> _Document text_
------------------------
Tucows – Ting Is The Future!

Around four years ago, I heard about Ting through an ad on YouTube. I was curious and fascinated, but I did not take time to do a proper research about it. However, around two years ago, when I started investing, I began to constantly hear about Ting through several ads on YouTube and on podcasts. Therefore, today, since I am building my investment portfolio, I am very interested in Tucows Inc. (NYSEMKT:TCX), the owner of Ting.

Tucows (TSE:TC, NASDAQ:TCX) is an Internet services and telecommunications company, headquartered in Toronto, Ontario, Canada.

Tucows is organized and managed into two segments: Domain Services and Network Access Services.

Domain Services

The domain services are Tucows’ mature, legacy business that generates a recurring cash flow. Tucows is the second-largest domain registrar in the world, behind GoDaddy (NYSE:GDDY).

It is important to note that Tucows is a registrar, not a registry. A registrar earns revenues via registration fees. It charges resellers connecting with new, renewed, and transferred domain registration. It pays out a portion of the price it receives to the registry, Verisign (NASDAQ:VRSN) and ICANN, for each registered domain. Plus, with every renewal domain, it creates recurring revenue for all the parties involved.

Elliot Noss, the CEO of Tucows, explains the revenue model for the domain services in this YouTube video. Tucows has numerous excellent videos that explain different aspects of the company to current investors and potential investors. I strongly recommend to watch them.

Network Access Services

The network access services are Tucows’ growing business. The network access services are composed of two departments: Ting Mobile and Ting Internet.

Ting Mobile

Ting Mobile is a mobile virtual network operator (MVNO). It does not own the wireless infrastructure over which it provides services to customers. In fact, it leases the infrastructure from Sprint (NYSE:S) and T-Mobile (NASDAQ:TMUS).

Ting’s business model is different from other mobile network operators’ business model. It is a pay-as-you-go plan with no fixed contract. During recent years, Ting’s number of customers grew considerably due to three main reasons:

Ting’s customers have the best customer service; Ting’s customers save, on average, $23 per device monthly; Ting’s customers have a bill of $37 monthly, which is significantly lower than the usual bill.

It is important to know that around 11% of new customers are referred by current customers of Ting services.

Ting Internet

Ting Internet is different from Ting Mobile. Instead of leasing an infrastructure and providing services, Ting Internet builds an infrastructure to give fiber Internet to customers. Hence, it cannot provide fiber Internet across the United States. It can only give access to gigabit fiber Internet in Ting Towns, which are presently these three municipalities:

Holly Springs, North Carolina; Westminster, Maryland; Charlottesville; Virginia.

Ting is taking pre-orders to bring gigabit fiber Internet to Sandpoint, Idaho, and to Centennial, Colorado.

Source: Ting Internet

Ting Internet’s focus is to provide gigabit Internet to individuals and business customers. Just like Ting Mobile, its revenue is generated in the United States and provided on a monthly basis with no fixed contract term.
------------------------
> _Excerpted records_
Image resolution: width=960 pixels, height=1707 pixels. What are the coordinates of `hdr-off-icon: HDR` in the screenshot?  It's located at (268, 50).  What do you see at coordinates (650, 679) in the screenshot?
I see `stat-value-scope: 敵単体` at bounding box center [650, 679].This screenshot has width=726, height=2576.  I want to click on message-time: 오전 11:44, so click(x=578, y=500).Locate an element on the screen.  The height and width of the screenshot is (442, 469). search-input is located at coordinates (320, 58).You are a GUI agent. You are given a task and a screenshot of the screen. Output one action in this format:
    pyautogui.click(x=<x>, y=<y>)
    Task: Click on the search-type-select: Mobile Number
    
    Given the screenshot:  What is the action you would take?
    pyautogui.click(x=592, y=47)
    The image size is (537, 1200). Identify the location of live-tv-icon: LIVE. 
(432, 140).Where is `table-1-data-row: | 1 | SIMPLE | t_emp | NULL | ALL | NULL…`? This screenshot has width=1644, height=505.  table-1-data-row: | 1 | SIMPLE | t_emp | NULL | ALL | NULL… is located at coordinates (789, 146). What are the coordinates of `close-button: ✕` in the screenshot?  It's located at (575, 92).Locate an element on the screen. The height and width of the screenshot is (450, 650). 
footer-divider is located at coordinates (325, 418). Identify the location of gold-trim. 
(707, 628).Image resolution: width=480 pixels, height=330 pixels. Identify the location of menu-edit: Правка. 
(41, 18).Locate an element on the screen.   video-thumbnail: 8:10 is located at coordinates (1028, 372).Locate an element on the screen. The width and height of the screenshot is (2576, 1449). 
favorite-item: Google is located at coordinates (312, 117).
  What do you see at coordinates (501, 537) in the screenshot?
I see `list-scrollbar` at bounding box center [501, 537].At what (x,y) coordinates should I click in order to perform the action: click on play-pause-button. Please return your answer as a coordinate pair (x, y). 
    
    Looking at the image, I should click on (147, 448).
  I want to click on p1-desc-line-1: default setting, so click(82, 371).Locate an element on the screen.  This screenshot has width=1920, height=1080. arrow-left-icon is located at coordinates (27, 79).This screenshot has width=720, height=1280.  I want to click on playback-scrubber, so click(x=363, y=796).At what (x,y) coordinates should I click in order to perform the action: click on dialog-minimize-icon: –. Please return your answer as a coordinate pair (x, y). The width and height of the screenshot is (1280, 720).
------------------------
> _Work request_
According to the Tucows article, why can Ting Internet offer fiber service only in certain places instead of across the United States? Answer in one to three sentences.

> _Your response_
Unlike Ting Mobile, which leases its infrastructure, Ting Internet builds its own infrastructure to deliver fiber Internet. Because of this, it cannot provide fiber Internet across the United States and offers gigabit fiber only in Ting Towns. These are currently Holly Springs, North Carolina; Westminster, Maryland; and Charlottesville, Virginia.